FDA rejects promising new therapy for PTSD, veteran advocates sound off: ‘Big gut punch’

A Federal Drug Administration advisory panel has voted against authorizing MDMA-assisted therapy for PTSD.

MDMA, more commonly known as ecstasy, is a Schedule I narcotic that’s illegal, despite the benefits it’s been shown to pose for those struggling with certain mental ailments.

The decision comes months after a company called the MAPS Public Benefit Corporation filed an application with the FDA in December asking it to consider allowing drugs like MDMA to be used to treat post-traumatic stress disorder.

“The filing of our NDA is the culmination of more than 30 years of clinical research, advocacy, collaboration, and dedication to bring a potential new option to adults living with PTSD, a patient group that has experienced little innovation in decades,” MAPS CEO Amy Emerson said in a statement at the time, as reported by CNN.
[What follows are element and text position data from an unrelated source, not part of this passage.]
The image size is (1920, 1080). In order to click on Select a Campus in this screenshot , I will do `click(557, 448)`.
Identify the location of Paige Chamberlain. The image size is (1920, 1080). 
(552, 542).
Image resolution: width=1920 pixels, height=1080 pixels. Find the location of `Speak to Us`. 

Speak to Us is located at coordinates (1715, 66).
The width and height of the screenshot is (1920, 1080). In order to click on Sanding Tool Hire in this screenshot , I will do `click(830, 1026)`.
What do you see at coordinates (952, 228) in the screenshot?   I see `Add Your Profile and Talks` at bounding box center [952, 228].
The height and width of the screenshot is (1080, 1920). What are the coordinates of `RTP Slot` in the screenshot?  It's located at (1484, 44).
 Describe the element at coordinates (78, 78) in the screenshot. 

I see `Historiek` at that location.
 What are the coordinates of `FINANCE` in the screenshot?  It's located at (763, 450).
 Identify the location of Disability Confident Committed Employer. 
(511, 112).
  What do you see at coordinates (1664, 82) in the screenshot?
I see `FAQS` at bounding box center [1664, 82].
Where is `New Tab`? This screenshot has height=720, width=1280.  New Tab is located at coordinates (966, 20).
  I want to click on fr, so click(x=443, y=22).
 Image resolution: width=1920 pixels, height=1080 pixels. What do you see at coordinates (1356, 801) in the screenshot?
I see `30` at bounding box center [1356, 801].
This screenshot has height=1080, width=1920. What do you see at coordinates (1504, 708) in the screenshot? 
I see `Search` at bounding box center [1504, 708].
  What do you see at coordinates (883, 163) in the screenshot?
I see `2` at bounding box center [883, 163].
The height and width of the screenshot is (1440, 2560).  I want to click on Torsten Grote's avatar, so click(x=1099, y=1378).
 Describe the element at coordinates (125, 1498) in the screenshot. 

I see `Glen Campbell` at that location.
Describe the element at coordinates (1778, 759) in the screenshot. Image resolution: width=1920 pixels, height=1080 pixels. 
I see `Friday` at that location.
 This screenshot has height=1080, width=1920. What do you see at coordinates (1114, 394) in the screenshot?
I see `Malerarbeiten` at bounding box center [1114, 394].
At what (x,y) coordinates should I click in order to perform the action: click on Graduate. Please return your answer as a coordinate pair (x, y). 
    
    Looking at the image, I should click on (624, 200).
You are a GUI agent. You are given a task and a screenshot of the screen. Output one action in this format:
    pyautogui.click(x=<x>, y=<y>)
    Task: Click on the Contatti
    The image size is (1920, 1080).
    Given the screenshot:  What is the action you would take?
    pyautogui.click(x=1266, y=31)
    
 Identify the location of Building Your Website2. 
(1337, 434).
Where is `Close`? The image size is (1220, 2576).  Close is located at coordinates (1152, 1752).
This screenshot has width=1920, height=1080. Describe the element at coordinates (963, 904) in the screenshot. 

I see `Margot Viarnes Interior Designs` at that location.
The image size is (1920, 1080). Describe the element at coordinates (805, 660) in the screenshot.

Fast-forward to last week when the decision was made.

“[A]dvisers to the Food and Drug Administration pored over shortcomings and missteps in the research and overwhelmingly rejected the evidence supporting MDMA as an effective treatment for post-traumatic stress disorder,” according to NPR.

Supporters of the plan weren’t pleased.

“It really doesn’t feel like the data was given its proper due,” Ingmar Gorman, who was involved in the MDMA trials that were scrutinized by the panel, told NPR. “The hope was always, if we do the science and we do the science right, the data will speak for itself.”

“We are disappointed in today’s vote, given the urgent unmet need in PTSD, and appreciate that the committee faced a challenging and atypical assignment, which was to evaluate a therapeutic approach that combines drug therapy (MDMA) and psychological intervention,” Emerson added.

Blowback has also come from the GOP — namely Rep. Morgan Luttrell, a retired U.S. Navy Seal who himself has used MDMA to treat PTSD.

“I can personally attest to the benefits in treating PTS and other cognitive issues through the use of psychedelic substances,” he wrote in an op-ed this week for Marijuana Moment. “While these treatments still carry a stigma, I believe it stems from a lack of education and experience around the clinical use of psychedelics.”

“I understand that when many of my colleagues in the House of Representatives and researchers in this space hear ‘psychedelics,’ they think about how they were abused decades ago. However, this perception could not be further from the reality of the clinical applications we are discussing. Psychedelic substance trials take place in a medical setting and are administered by trained professionals in the medical field,” he added.

“These rigorous, controlled studies have shown that psychedelics, when administered in a therapeutic setting, can lead to profound and lasting improvements in mental health,” he continued.

Juliana Mercer, a 16-year Marine Corps veteran and leading advocate of MDMA-assisted therapy, said the decision was a “big gut punch.”

“When I heard the verdict, all I could think about was the hopes of those veterans being dashed … and not having a solution for them,” she told Fox News in a statement.

Indeed, approval of MDMA for therapy would have greatly benefitted veterans. The U.S. Department of Veterans Affairs notes that a study conducted last year found that 85 percent of participants achieved a “clinically meaningful benefit” from using MDMA for their PTSD.

Mercer reportedly attended an FDA panel hearing before the decision was made. At the hearing, she said there were “quite a few large veteran organizations that shared the great need for a solution to PTSD.”

“There were also individual veterans who had undergone the therapy and talked about this life-saving treatment they received,” she added.

One Marine who attended the hearing reportedly talked about the phone calls he’s received from other veterans asking, “How do I get this treatment?”

“I get those same calls,” Mercer said. “Veterans have heard that this works. They’ve seen the data and the science, and they’ve been desperately waiting for this approval.”